Durasi pelepasan virus parainfluenza adalah sekitar 1 minggu
sejak penyakit muncul; beberapa anak dapat melepaskan virus
beberapa hari sebelum penyakit muncul. Tipe 3 dapat dilepaskan
hingga 4 minggu sejak penyakit muncul. Pelepasan virus secara
persisten dari anak kecil ini memudahkan terjadinya penyebaran
infeksi. Pelepasan virus yang berkepanjangan dapat terjadi pada anak
yang menderita gangguan fungsi imun dan pada orang dewasa dengan
penyakit paru kronis.
Respiratory Syncitial virus
0 Sifat : Sama dengan Parainfluenza virus
0 Virulensi Organisme :
Replikasi respiratory syncytial virus awalnya terjadi di sel epitel
nasofaring. Virus dapat menyebar ke dalam saluran nafas bawah dan
menyebabkan bronkiolitis serta pneumonia. Antigen virus dapat dideteksi
disaluran nafas atas dan didalam sel epitel yang terkelupas.
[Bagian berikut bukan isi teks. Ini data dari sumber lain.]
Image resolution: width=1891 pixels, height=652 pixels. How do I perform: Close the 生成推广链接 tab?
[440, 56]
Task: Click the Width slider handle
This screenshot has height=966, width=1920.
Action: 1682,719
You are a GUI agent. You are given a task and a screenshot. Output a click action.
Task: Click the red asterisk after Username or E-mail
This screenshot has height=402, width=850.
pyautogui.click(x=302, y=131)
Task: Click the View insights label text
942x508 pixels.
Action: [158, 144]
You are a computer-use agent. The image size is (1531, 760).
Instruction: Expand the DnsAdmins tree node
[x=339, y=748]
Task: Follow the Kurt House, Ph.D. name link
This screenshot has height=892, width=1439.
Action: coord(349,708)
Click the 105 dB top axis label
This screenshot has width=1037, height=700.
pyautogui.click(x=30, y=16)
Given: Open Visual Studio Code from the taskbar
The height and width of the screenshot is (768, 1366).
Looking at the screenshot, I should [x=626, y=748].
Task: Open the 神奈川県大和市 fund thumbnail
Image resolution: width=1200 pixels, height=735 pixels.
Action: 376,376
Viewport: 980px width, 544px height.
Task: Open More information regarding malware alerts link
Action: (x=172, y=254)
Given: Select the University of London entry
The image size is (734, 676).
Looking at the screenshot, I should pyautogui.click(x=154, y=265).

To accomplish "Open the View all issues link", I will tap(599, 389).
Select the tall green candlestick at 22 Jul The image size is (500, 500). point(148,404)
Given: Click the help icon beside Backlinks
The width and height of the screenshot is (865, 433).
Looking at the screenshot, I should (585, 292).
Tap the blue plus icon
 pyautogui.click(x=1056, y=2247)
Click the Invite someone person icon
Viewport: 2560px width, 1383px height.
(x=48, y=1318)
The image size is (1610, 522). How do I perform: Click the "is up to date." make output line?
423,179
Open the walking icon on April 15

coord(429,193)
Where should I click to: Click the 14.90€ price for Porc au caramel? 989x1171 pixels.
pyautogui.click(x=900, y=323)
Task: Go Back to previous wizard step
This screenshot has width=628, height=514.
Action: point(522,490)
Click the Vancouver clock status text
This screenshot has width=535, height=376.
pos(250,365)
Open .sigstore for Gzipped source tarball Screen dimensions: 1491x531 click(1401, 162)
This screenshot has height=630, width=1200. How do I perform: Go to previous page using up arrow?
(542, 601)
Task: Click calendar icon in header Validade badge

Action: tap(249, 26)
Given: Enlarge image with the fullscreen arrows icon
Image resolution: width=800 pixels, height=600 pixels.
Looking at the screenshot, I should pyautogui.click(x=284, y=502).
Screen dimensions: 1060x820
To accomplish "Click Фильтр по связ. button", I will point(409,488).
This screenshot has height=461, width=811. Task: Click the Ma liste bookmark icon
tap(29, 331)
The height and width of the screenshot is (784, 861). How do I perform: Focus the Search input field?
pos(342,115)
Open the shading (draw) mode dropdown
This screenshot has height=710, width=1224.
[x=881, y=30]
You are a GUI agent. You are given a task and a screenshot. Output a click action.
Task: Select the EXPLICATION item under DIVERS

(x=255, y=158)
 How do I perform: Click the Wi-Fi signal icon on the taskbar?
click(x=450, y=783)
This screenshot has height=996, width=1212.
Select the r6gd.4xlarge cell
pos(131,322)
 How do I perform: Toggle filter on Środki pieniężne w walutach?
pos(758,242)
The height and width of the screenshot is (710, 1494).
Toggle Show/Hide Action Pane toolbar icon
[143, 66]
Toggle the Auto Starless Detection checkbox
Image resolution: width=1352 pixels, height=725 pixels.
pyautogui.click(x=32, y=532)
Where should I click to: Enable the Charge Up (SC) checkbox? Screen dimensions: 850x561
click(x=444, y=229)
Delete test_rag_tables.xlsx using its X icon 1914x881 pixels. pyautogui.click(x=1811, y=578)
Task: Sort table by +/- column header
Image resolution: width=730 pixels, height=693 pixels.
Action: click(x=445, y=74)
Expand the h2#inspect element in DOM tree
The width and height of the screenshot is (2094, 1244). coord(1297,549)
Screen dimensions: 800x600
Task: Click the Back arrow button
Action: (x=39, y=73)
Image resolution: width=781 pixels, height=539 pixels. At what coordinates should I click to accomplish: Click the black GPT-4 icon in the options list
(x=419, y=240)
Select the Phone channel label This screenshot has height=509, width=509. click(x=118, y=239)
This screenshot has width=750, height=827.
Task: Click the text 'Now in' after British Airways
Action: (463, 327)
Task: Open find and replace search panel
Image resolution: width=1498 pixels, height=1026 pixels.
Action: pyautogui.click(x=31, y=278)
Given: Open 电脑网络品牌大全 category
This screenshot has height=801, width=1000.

Viremia,
kalaupun terjadi, tergolong jarang.
Masa inkubasi antara pajaran dan awitan penyakit adalah 3-5 hari.
Pelepasan virus dapat terus terjadi selama 1-3 minggu pada bayi dan anak
kecil, sementara pada orang dewasa hanya 1-2 hari. Titer virus yang tinggi
terdapat dalam sekret saluran nafas anak kecil. Ukuran inokulum merupakan
penentu keberhasilan infeksi yang penting pada orang dewasa (dan
kemungkinan juga pada anak).
Sistem imun yang utuh tampaknya berperan penting meredakan infeksi,
karena penderita yang imunitas berperantara selnya terganggu dapat terus
terinfeksi respiratory syncytial virus dan melepaskan virus selama berbulan-
bulan.
Meski jalan nafas bayi yang sangat muda sempit dan mudah tersumbat
oleh peradangan serta edema, hanya sejumlah kecil bayi muda yang
menderita penyakit respiratory syncytial virus yang berat. Menurut laporan,
kerentanan terhadap bronkiolitis terkait secara genetik dengan
polimorfisme terhadap gen imun alamiah.